On the subject of DE, way back in the days of microarrays, this pooling/ sub-pooling issue was big. Gary Churchill warned everybody here
https://www.nature.com/articles/ng1031z
we published a paper on sub-pooling strategies and their statistical consequences in transcriptional profiling- some of what we covered might still be useful- it is open access here (I think 13 people have read it, but why not 14?)
https://bmcbioinformatics.biomedcentral.com/articles/10.1186/1471-2105-4-26
but this was early days, some later references are more convincing, e.g.,
https://journals.plos.org/plosone/article?id=10.1371/journal.pone.0050986
Historical blah- It sounds like you are considering a "total" pooling strategy- I think this strategy is a train wreck for DE Stats. As with other posters, I do not recommend. Early array days (circa 2000-2007) had many 'n = 1' experiments (+/- pooling). At first, they were proof-of-concept by the inventors/vendors- but it established a precedent, and the arrays were quite expensive, so researchers began following suit (especially in Stanford arrays (two channel), but also in Affy systems). Vendors were happy to have the business and offered little pilot programs with a few arrays. The attitude was "it's just a screening tool" and approaches for selecting DEGs involved 1) use sub-local error (taking a subset of other RNA species measures from within X distance- as a percentage or a signal intensity range- of the measure in question to 'estimate' variance for the RNA species in question), and/or 2) set some unitary log 2 fold change criterion for all RNA species. But the former ended up being discredited for not representing biological variance of the RNA species being measured, the latter for: not having an assumed null distribution against which to compare the result, no estimate of variance, an assumption of central tendency, an assumption that different RNA species needed the same fold change level of change to be significant (since disproven- although L2FC is a critical component of analysis now, usually combined with p or q values in a volcano plot- not good on its own, though). In both approaches, the work had poor reproducibility, which started discrediting the technology. There was an outcry from the scientific community (the vendors started to get alarmed too). Lead journals began publishing experimental design guides, basically inferring that they wouldn't publish results based on designs that didn't meet these criteria. The advent of RNA-seq did not obviate the need for an experimental design that incorporates the standard principles of randomization, replication, and balance.
They say wisdom is learning from other peoples' mistakes. So, rather than go through that again, learn from us. Consider reducing scope- decrease the number of cell lines, but preserve n = 3 per cell line at minimum (is n = 3 "robust"? You should be able to tell which DEGs or DEPs are likely to be robust. It will be a narrower slice than you would get with a larger n, but you won't know if they are robust until someone replicates your work). IMHO, nothing is as wasteful as an underpowered experiment (I say that having done a few myself).
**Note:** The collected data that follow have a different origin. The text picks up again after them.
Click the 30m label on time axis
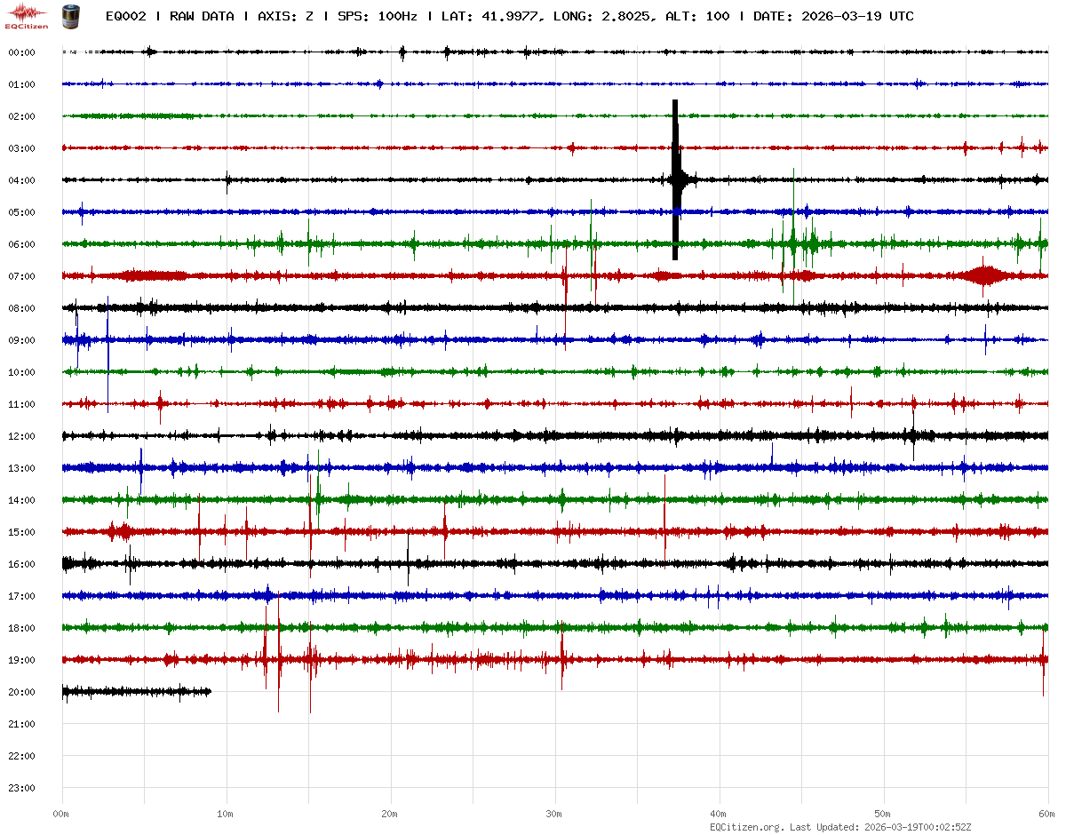Image resolution: width=1066 pixels, height=835 pixels. [554, 814]
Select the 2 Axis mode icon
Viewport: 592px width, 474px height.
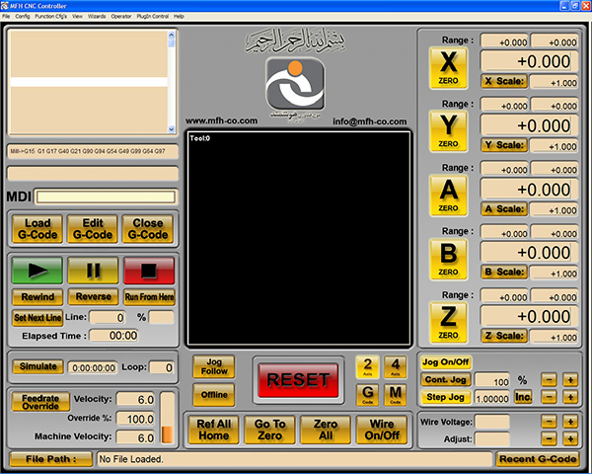tap(367, 366)
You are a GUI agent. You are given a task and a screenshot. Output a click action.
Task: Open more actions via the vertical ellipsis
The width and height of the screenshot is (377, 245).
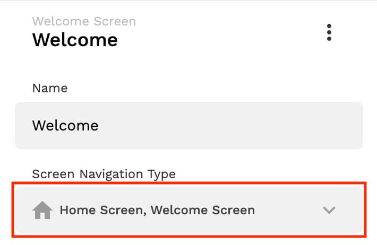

Thanks for the historical blah! Happy to be reader #14.
Hopefully the past 20 years have demonstrated that a statement like "Figure 2 shows that approximately equivalent power to non-pooling can be achieved if the number of gene chips is reduced but the number of samples is increased." needs to be accompanied by "but never fewer than 2 chips per condition, below which power is 0 regardless of the number of pooled samples." (ha!)